## [Prompt]
Each line in the material below, starting at the one with "Image resolution: width=600" and ending at the one with "to the History", is to be reproduced exactly; no picture is to be copied.

## [Data provided]
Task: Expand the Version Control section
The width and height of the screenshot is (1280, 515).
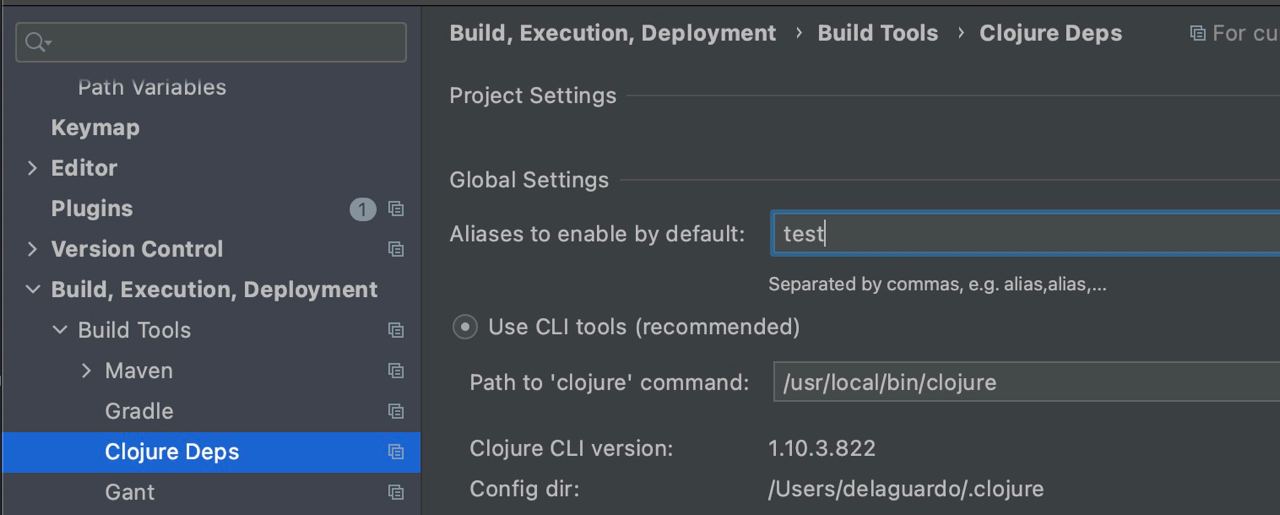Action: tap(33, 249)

---

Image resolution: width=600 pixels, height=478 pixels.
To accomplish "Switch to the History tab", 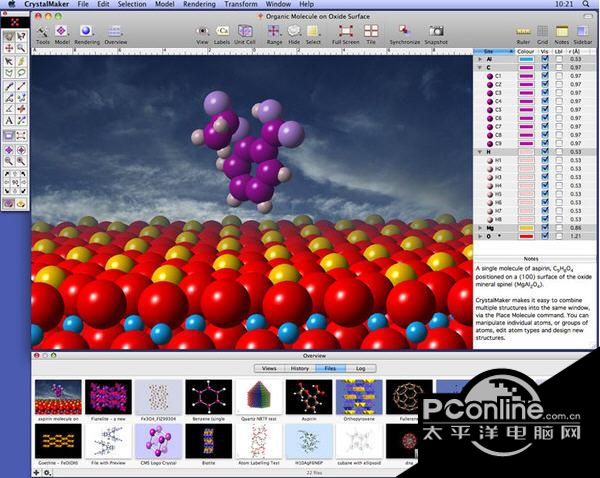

## [The completed task]
Image resolution: width=600 pixels, height=478 pixels.
To accomplish "Switch to the History tab", 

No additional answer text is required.